Along the way, Atwood touches on questions of gender (or, actually, cis femininity as experienced in the global West), memory and artistic creation. The novel was a critical darling when it came out, shortlisted as it was for the Booker Prize and the Governor General’s Awards, and remains a favourite. It’s easy to see why, with prose like this:
“Love blurs your vision; but after it recedes, you can see more clearly than ever. It’s like the tide going out, revealing whatever’s been thrown away and sunk: broken bottles, old gloves, rusting pop cans, nibbled fishbodies, bones. This is the kind of thing you see if you sit in the darkness with open eyes, not knowing the future.”
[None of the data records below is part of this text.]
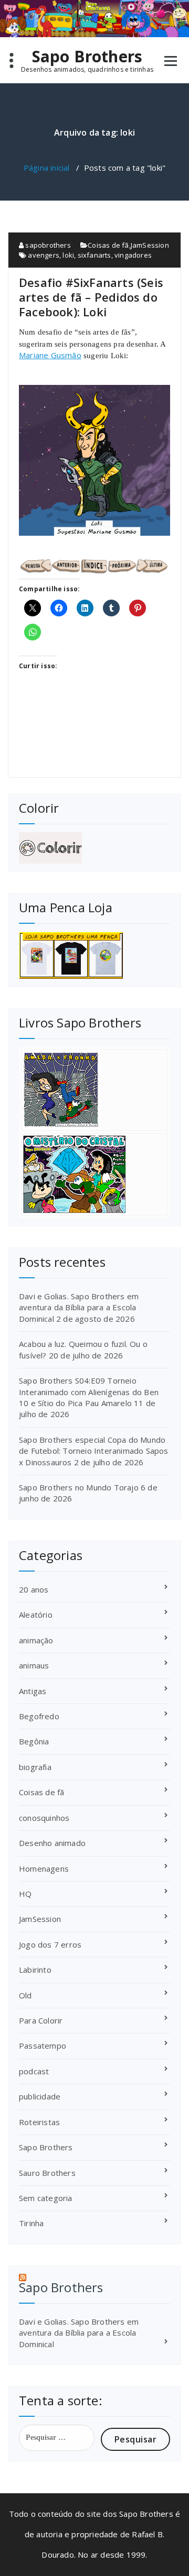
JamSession (150, 245)
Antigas (32, 1691)
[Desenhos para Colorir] (94, 848)
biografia (35, 1767)
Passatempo (42, 2045)
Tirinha (31, 2223)
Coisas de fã (108, 245)
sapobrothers (47, 245)
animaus (34, 1665)
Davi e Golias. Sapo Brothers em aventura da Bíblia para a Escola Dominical (79, 1307)
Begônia (34, 1741)
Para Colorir (40, 2020)
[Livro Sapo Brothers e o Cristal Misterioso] (94, 1174)
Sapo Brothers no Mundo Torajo (79, 1487)
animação (36, 1640)
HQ (25, 1893)
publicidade (39, 2096)
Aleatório (35, 1614)
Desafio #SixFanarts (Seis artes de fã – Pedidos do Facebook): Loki (91, 296)
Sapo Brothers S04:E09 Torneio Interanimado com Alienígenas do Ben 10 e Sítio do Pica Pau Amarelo (89, 1391)
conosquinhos (44, 1817)
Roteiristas (39, 2122)
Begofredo (39, 1716)
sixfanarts (94, 255)
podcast (34, 2071)
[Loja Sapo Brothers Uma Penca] (94, 955)
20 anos (33, 1589)
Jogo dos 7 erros (50, 1944)
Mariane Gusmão (50, 355)
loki (68, 255)
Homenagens (44, 1868)
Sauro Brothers (47, 2173)
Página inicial (47, 167)
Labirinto (35, 1969)
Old (25, 1995)
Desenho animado (52, 1843)
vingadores (133, 255)
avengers (43, 255)
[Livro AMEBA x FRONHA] (94, 1090)
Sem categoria (45, 2198)
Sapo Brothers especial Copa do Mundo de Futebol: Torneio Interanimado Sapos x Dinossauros (94, 1450)
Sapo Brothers (87, 56)
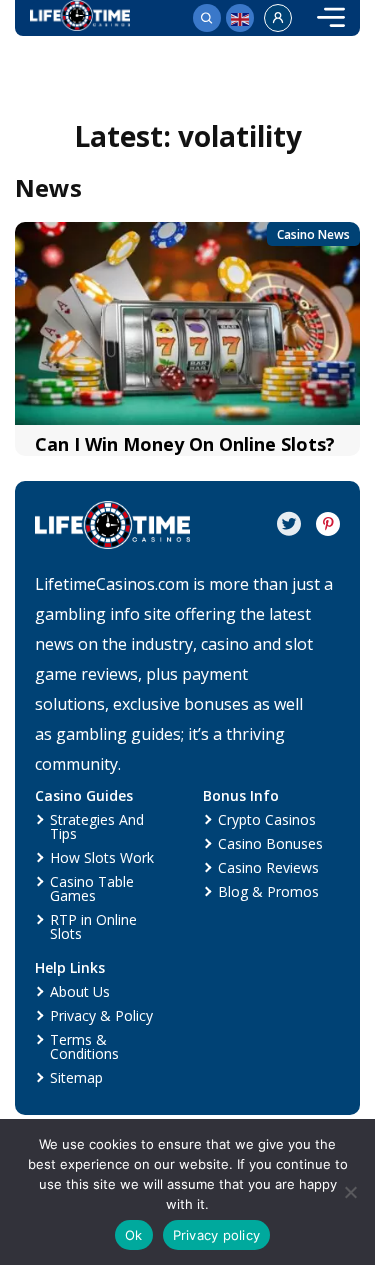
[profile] (278, 18)
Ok (134, 1235)
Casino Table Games (92, 888)
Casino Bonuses (270, 843)
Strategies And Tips (97, 826)
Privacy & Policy (101, 1015)
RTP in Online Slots (93, 926)
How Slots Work (102, 857)
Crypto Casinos (267, 819)
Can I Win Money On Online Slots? (185, 444)
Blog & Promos (268, 891)
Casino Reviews (268, 867)
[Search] (207, 18)
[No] (350, 1192)
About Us (80, 991)
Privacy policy (217, 1235)
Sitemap (76, 1077)
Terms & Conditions (84, 1046)
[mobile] (331, 18)
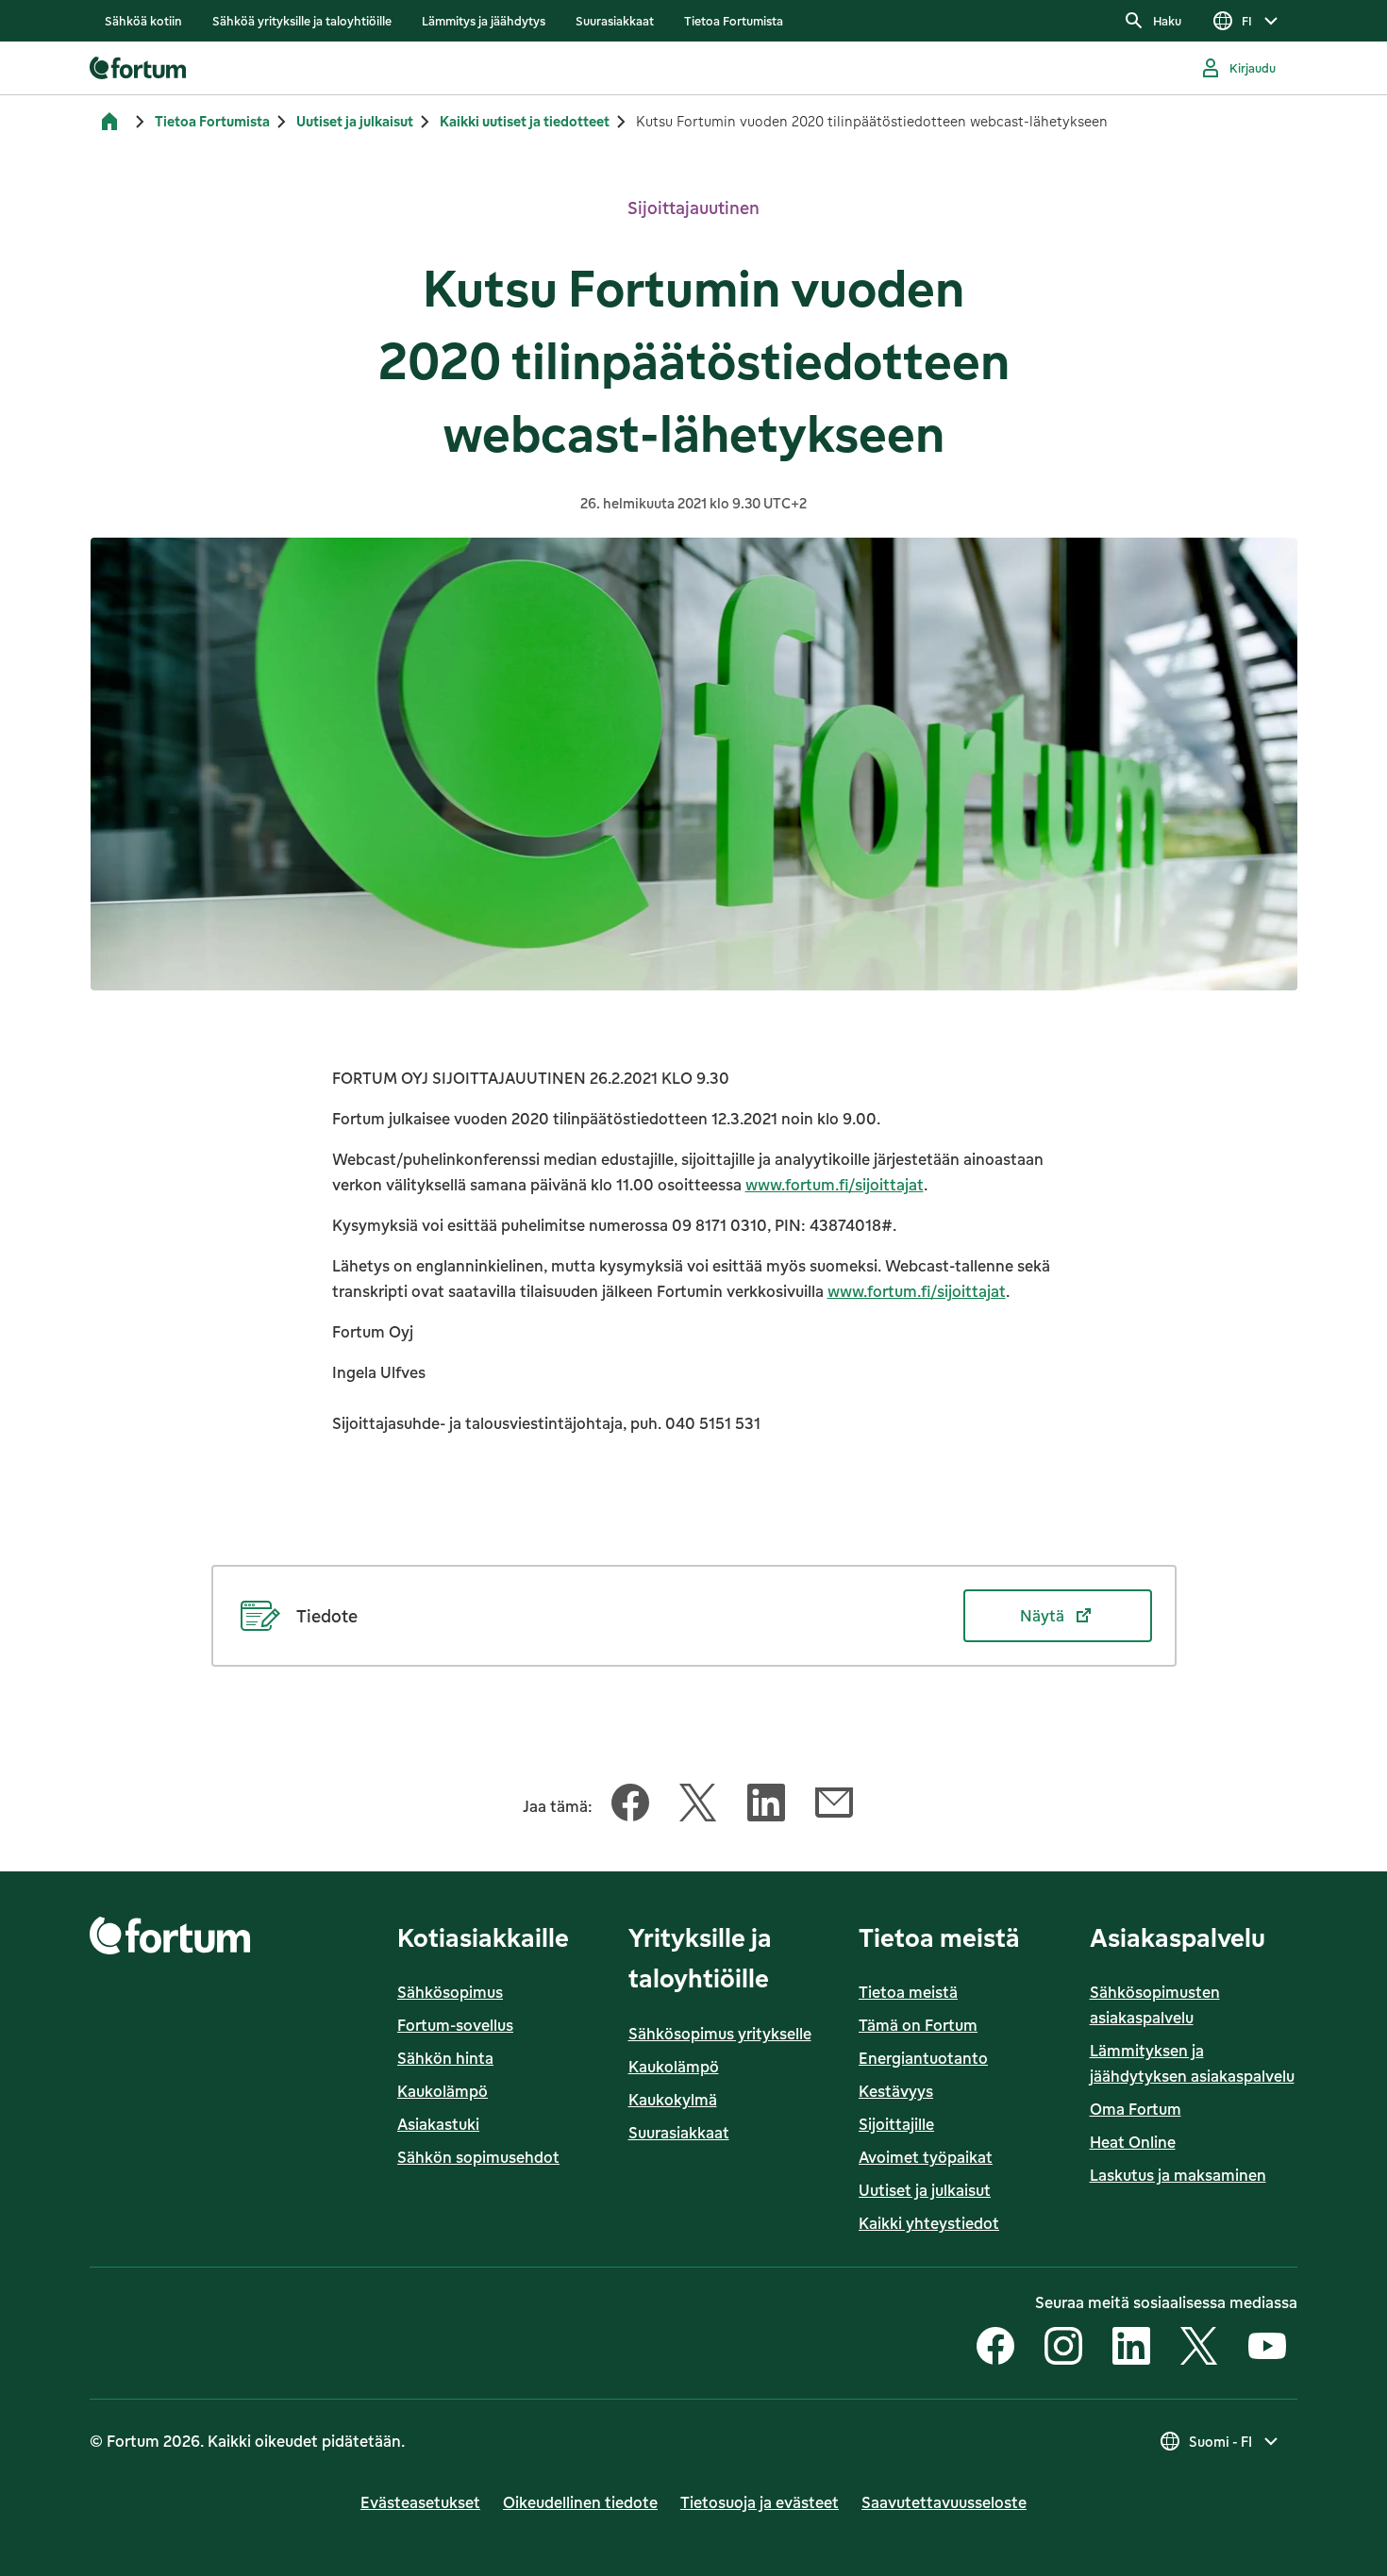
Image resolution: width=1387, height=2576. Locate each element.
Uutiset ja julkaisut (354, 121)
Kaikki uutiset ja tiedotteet (525, 121)
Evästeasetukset (420, 2502)
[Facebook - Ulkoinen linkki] (995, 2347)
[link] (143, 21)
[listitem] (143, 21)
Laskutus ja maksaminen (1178, 2175)
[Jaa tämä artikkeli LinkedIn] (766, 1806)
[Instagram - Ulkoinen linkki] (1063, 2347)
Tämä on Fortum (918, 2025)
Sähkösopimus (450, 1992)
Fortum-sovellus (455, 2025)
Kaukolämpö (442, 2091)
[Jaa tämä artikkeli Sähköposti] (834, 1806)
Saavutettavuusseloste (944, 2502)
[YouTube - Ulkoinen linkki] (1267, 2347)
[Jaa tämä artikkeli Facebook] (630, 1806)
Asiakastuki (438, 2124)
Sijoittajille (896, 2124)
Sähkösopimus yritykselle (719, 2033)
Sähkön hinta (445, 2058)
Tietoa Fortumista (212, 121)
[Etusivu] (109, 122)
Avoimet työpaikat (926, 2157)
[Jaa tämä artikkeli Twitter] (698, 1806)
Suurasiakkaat (678, 2132)
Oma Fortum (1135, 2109)
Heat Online (1133, 2142)
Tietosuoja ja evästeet (759, 2502)
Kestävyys (896, 2091)
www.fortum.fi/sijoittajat (834, 1184)
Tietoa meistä (908, 1992)
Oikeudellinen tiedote (580, 2502)
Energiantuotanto (923, 2058)
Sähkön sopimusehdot (478, 2157)
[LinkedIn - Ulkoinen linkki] (1131, 2347)
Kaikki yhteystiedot (929, 2223)
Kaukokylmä (672, 2099)
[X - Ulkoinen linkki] (1199, 2347)
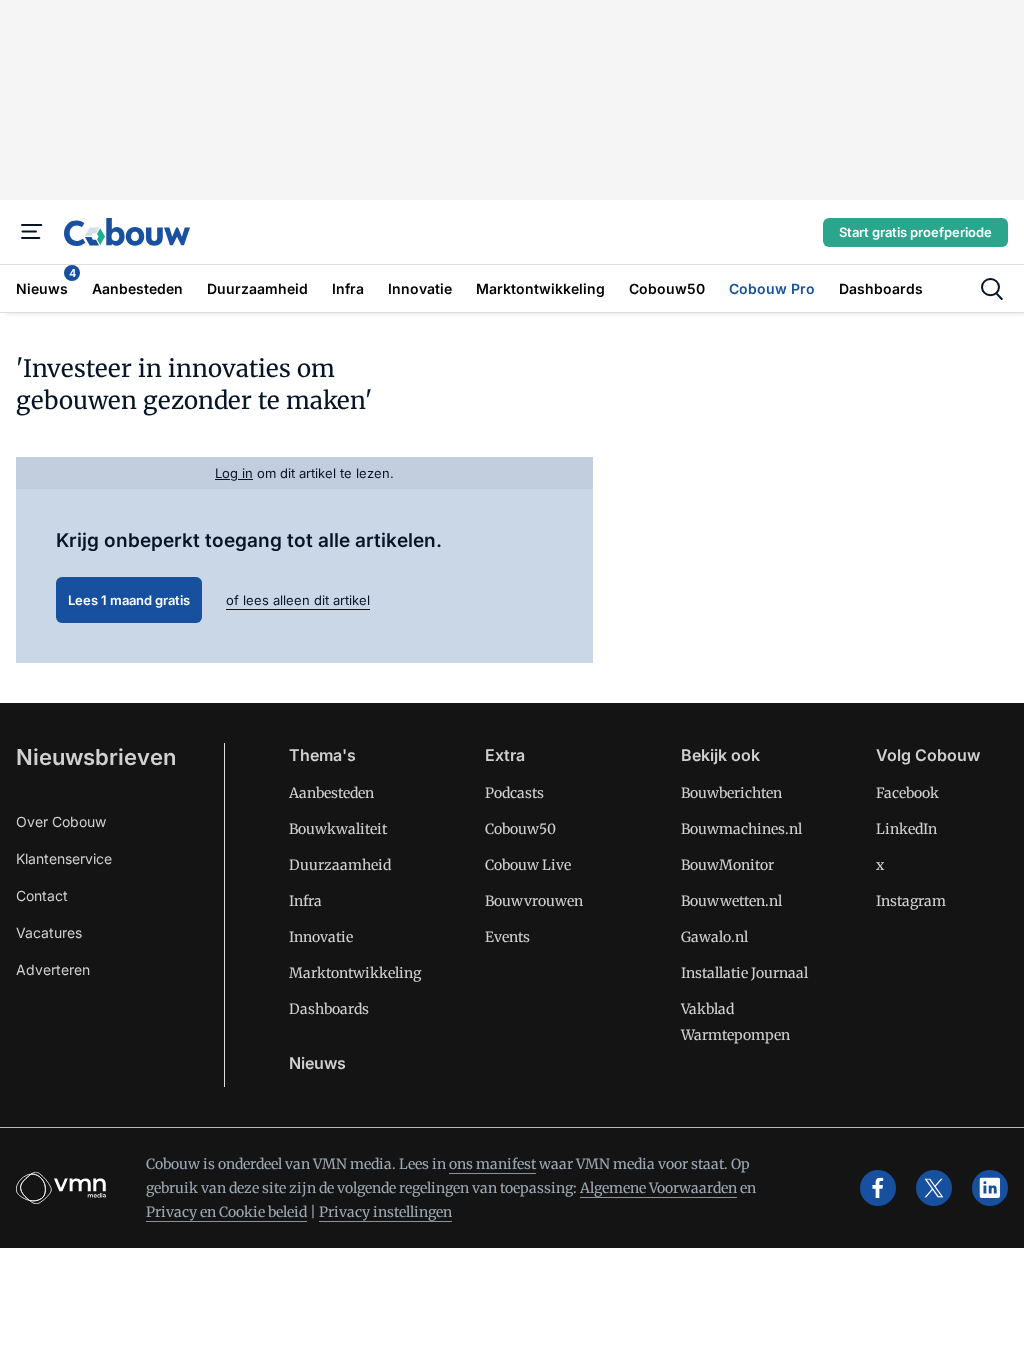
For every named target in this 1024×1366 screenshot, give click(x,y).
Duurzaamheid (340, 865)
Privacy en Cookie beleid (226, 1212)
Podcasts (514, 793)
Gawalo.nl (714, 937)
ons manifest (492, 1164)
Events (507, 937)
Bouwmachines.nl (741, 829)
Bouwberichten (731, 793)
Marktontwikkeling (355, 973)
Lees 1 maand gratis (129, 600)
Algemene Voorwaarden (658, 1188)
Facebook (907, 793)
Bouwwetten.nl (731, 901)
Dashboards (329, 1009)
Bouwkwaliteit (338, 829)
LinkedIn (906, 829)
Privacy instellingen (385, 1212)
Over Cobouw (61, 821)
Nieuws (317, 1063)
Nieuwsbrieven (96, 757)
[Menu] (32, 232)
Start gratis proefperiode (915, 232)
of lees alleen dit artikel (298, 600)
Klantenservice (64, 858)
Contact (42, 895)
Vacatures (49, 932)
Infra (305, 901)
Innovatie (321, 937)
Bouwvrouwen (534, 901)
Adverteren (53, 969)
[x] (934, 1188)
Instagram (911, 901)
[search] (992, 289)
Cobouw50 (520, 829)
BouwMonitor (727, 865)
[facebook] (878, 1188)
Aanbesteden (331, 793)
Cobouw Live (528, 865)
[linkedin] (990, 1188)
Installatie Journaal (744, 973)
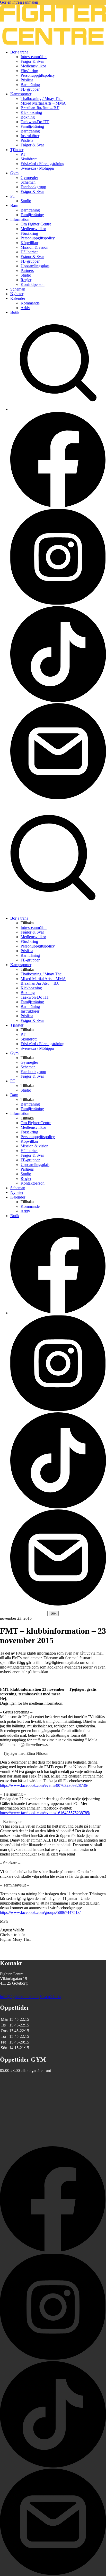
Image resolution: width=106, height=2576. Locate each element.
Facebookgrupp (33, 187)
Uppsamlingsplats (35, 266)
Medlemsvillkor (33, 66)
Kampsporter (20, 94)
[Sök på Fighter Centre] (53, 909)
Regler (26, 280)
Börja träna (19, 52)
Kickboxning (31, 112)
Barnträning (30, 84)
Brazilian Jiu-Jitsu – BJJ (40, 108)
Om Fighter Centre (36, 224)
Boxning (28, 117)
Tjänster (16, 149)
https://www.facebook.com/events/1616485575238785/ (45, 1813)
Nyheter (16, 294)
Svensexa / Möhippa (37, 168)
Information (19, 219)
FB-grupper (30, 89)
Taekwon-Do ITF (35, 122)
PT (23, 154)
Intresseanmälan (34, 56)
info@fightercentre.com (19, 1996)
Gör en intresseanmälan (19, 2)
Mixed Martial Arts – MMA (43, 103)
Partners (27, 270)
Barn (14, 205)
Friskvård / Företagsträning (42, 163)
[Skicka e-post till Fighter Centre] (58, 798)
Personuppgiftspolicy (38, 75)
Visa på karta (50, 1996)
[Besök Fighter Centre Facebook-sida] (58, 506)
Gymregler (29, 177)
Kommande (30, 303)
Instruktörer (30, 136)
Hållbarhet (29, 252)
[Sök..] (58, 409)
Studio (26, 201)
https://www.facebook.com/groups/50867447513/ (40, 1912)
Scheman (28, 182)
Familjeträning (32, 126)
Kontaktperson (33, 284)
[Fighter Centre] (53, 43)
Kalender (17, 298)
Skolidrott (29, 159)
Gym (14, 173)
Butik (14, 312)
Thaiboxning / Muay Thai (42, 98)
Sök (54, 1613)
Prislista (27, 80)
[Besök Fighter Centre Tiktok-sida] (58, 701)
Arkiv (25, 308)
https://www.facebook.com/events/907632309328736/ (44, 1785)
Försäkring (29, 70)
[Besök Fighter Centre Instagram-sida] (58, 603)
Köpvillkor (29, 242)
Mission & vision (34, 247)
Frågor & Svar (32, 61)
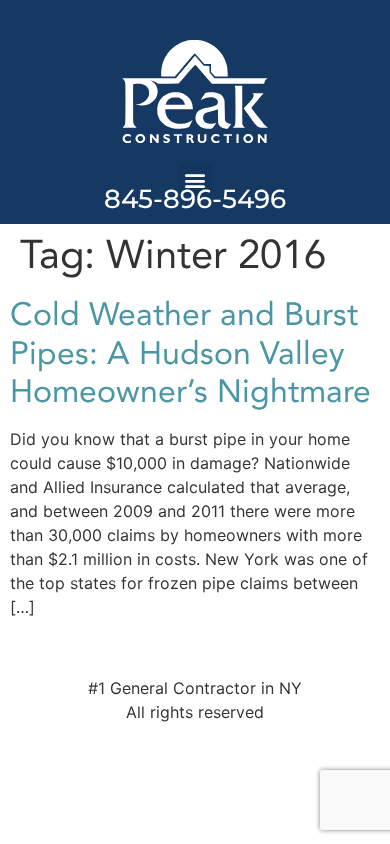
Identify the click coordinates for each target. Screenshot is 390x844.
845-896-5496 (195, 199)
Too, its concerns and approach are pretty typical of mainstream litfic, the kind of thing the Literary Establishment tends to reward: it’s a closely-observed psychological portrait of a middle-aged middle-class white Western woman that draws on established ideals about the primacy of childhood in human development, and presents the self as singular and coherent. All very bourgeois-realist, in fact.
That sounds dismissive; but it’s not particularly meant to be. Cat’s Eye is a great example of its genre: atmospheric, thoughtful, intelligent. Cordelia in particular is a really interesting character, and the push-and-pull between her and Elaine feels queasily immediate; Atwood captures the ambiguity, the contingency, of a certain type of childhood friendship in a way that’s rare to see in a literary landscape that generally likes to present children as innocent and contextless, naïve to the intricacies of power.
But I personally did not connect to the novel on any deeper level. For a couple of reasons, probably: Atwood’s treatment of gender is, as I’ve intimated, frustratingly binary and essentialist, in the manner of so much white feminist literary writing; and, for all that I am solidly middle-class, Elaine’s bourgeois anomie is not an affect I particularly relate to. Her outlook has very little to do with how I personally experience the world. Possibly at 28 I am still too young to appreciate the insights that come with middle age.
This is of course very much a your-mileage-may-vary situation: the novel’s Goodreads page attests to the existence of many people who have found reading Cat’s Eye to be a memorable, even revelatory experience. I’m just…not one of them.